The seat next to her was empty, and at the next station, a young man boarded the train and sat down beside her. In all my life, I have never seen such a contrast in humanity. The young man was dressed in what the Japanese call panku stairu, an expression literally borrowed from the English term “punk style.” He was all black leather and chains from his knee-high boots to his skin-tight pants and open vest, and he wore the requisite studded bands around his neck and wrists. His costume was unoriginal, and certainly nothing that I hadn’t seen dozens of times in San Francisco’s Castro District, except that this young man’s crowning glory was a bright orange Mohawk, varnished with hair gel until it stood straight up from his scalp to an altitude of at least a foot. He was magnificent.

So there they sat, the Geisha and the Punk, side by side on the Yamanote, neither taking any particular notice of each other, but creating a snapshot that will live forever in my mind’s eye.

~CH

English a la Carte

To say that the Japanese are naïve in their use of English would be a kindly euphemism, when in fact, what I mean to say is that there were days when I wanted to go out and edit the entire city of Tokyo.

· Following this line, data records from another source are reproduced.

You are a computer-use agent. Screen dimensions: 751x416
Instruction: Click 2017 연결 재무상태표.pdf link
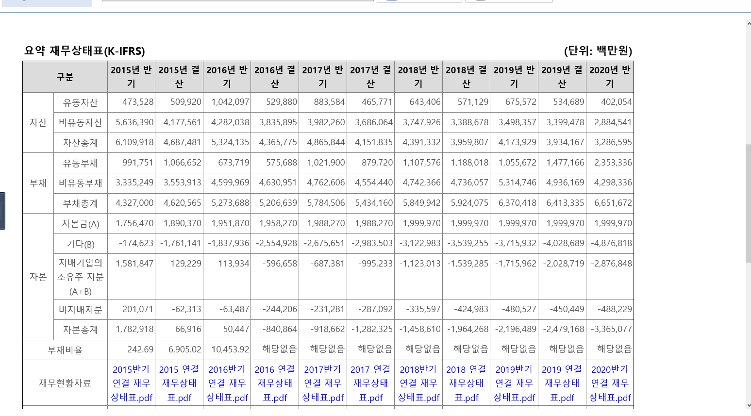pos(370,383)
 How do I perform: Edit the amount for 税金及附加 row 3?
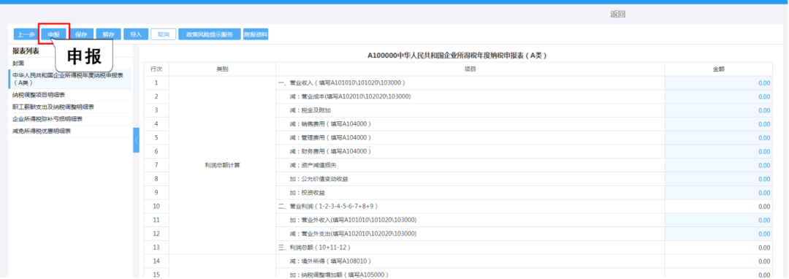719,110
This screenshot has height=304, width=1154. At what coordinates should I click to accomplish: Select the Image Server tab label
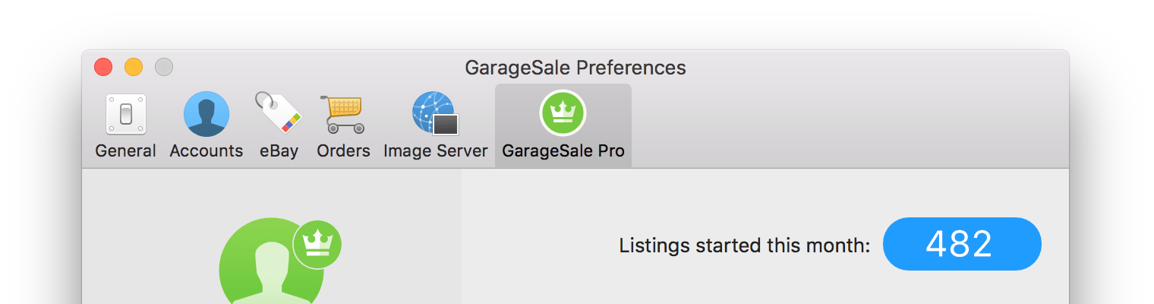(436, 151)
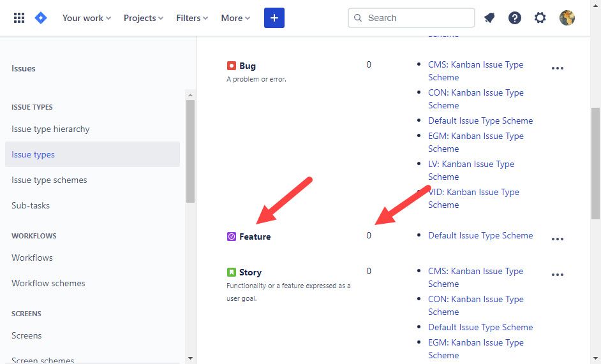Expand the Filters dropdown
This screenshot has width=601, height=364.
pyautogui.click(x=192, y=18)
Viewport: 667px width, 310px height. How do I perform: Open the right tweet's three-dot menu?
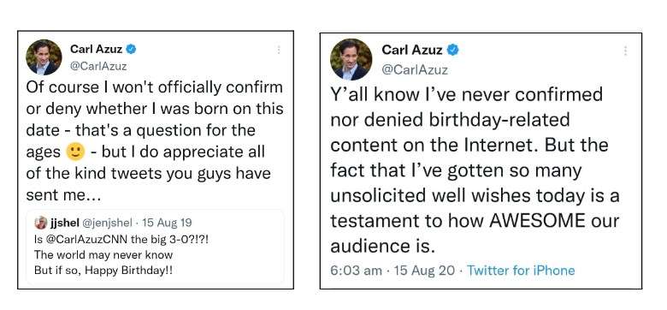pyautogui.click(x=625, y=51)
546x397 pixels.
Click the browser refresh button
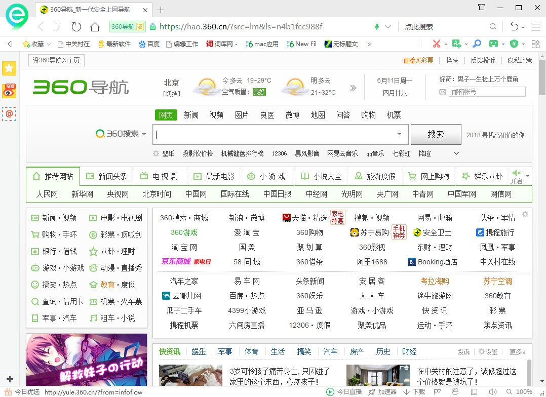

In Japan, English in any form is trendy and hip, whether speaking it with foreigners, singing it in karaoke bars, or sporting it on some personal accessory. A word or two of it emblazoned on a handbag or a piece of clothing is tres chic. Which would be fine, except that its use in Japanese fashion, advertising, and product packaging is often either woefully out of context, or it’s a bunch of incomprehensible gibberish.

Some days I was able to enjoy the humor of it, other days it drove me crazy. I couldn’t help but chuckle to myself when I saw something like, “This is boy. Pretty wow guy!” printed on a teenager’s knapsack. But there were times when it seemed that everywhere I looked, there was a shopping bag, a product label, a bus placard or a billboard that had shamelessly butchered my mothertongue.

One day the cosmos sent me a little gift that would allow me to transcend the issue once and for all, and never let it bother me again.

It was a workday, and I was on my way out of the building to take my lunch break.  The school where I worked was located directly across from the east entrance of Shinjuku Station, above which there are several large department stores, including one called My City, which I could see from the entrance of the building. On this particular afternoon, parked in the loading zone of My City, was a small, white delivery truck, which I guessed must belong to some kind of clothing or accessory designer. The name of the company was printed in stylish lettering on the side of the truck, with the year in which it had been established proudly displayed beneath it. It said: INFINITY…Since 1987.